(Given task):
Pull out each line of the records that contains the word "browser", and leave all other lines out.
◆ ◆ ◆ ◆
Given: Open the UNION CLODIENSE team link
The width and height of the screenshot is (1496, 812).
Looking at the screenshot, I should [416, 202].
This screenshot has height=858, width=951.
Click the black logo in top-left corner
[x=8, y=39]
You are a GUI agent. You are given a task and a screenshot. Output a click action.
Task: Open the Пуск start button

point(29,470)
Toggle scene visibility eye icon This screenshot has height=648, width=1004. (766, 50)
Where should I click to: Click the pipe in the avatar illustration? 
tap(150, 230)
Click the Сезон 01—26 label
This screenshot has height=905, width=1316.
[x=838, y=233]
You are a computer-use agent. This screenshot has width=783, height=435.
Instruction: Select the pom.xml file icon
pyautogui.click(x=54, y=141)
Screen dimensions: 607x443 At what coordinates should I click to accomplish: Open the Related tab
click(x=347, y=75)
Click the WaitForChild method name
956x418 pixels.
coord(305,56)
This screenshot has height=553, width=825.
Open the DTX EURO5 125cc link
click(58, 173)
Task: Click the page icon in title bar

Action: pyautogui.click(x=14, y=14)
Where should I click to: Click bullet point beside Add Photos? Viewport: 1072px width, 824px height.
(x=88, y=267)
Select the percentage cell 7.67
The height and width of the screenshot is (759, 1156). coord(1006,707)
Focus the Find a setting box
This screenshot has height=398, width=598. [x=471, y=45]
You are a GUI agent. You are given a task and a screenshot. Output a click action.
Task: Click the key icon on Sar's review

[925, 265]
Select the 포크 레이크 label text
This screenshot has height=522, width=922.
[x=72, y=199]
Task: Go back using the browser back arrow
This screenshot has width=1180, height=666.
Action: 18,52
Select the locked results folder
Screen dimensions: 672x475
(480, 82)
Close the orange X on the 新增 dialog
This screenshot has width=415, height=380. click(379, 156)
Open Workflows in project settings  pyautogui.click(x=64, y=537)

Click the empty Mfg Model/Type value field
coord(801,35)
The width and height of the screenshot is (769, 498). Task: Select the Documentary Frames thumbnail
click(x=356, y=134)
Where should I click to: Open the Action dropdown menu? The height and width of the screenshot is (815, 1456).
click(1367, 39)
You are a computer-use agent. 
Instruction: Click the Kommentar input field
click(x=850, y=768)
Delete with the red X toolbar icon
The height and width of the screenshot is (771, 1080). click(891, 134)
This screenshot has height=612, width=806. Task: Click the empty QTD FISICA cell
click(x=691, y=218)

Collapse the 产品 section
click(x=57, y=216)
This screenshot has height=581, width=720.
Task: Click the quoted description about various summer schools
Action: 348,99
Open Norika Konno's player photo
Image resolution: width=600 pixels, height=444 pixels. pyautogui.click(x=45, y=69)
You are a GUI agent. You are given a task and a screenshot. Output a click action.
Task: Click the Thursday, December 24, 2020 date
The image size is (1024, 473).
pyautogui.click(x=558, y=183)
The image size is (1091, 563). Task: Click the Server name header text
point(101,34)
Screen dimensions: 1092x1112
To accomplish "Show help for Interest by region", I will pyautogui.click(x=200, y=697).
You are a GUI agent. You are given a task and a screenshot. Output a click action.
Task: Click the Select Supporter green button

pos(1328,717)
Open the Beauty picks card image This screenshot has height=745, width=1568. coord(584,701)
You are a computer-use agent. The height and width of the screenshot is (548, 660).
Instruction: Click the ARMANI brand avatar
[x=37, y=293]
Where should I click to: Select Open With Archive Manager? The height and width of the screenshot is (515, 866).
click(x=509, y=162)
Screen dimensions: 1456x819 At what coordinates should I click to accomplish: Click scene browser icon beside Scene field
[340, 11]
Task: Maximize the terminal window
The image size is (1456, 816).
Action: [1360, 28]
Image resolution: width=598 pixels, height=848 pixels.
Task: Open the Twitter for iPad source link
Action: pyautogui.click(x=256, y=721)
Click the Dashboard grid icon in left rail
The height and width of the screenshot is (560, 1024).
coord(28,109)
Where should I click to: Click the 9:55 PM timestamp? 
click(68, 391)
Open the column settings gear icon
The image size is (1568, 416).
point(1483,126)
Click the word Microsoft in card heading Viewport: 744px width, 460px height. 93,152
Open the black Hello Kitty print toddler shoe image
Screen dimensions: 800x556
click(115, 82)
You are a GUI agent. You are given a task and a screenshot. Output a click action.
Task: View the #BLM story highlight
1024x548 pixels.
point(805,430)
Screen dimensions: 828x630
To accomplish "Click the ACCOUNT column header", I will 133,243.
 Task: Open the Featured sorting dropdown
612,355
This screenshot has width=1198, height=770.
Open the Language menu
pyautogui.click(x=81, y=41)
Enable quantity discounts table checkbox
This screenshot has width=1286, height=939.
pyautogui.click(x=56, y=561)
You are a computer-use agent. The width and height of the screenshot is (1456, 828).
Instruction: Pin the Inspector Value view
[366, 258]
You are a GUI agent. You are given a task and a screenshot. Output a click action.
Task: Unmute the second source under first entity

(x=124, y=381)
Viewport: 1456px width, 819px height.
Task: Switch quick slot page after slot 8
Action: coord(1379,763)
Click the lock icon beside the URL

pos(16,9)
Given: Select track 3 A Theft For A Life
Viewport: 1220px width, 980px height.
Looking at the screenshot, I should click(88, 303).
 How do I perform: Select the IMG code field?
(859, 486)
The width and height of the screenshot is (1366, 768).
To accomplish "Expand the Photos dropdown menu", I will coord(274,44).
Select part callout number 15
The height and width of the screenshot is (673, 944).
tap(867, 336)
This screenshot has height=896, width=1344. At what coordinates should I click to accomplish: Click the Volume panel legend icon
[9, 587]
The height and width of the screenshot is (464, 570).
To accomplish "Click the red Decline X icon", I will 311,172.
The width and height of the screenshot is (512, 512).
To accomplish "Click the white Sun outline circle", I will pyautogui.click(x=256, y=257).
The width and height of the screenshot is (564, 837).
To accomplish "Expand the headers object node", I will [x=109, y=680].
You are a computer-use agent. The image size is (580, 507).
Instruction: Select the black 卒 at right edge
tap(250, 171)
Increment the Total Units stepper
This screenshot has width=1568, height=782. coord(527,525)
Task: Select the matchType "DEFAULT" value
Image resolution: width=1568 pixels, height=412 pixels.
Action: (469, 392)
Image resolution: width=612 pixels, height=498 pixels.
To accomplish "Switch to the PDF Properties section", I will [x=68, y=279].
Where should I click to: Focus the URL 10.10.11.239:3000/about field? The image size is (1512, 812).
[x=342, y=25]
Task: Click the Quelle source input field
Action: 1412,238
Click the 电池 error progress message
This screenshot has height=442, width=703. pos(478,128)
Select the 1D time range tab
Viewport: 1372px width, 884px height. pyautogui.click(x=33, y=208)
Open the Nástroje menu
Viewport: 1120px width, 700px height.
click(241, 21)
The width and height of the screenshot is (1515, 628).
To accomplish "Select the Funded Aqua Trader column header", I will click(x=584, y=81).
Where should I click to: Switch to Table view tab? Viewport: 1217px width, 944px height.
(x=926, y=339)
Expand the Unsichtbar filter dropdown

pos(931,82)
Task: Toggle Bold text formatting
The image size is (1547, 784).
◆ ◆ ◆ ◆
(In response):
Task: Go back using the browser back arrow
Screen dimensions: 1456x819 At what coordinates should I click to accomplish: Click scene browser icon beside Scene field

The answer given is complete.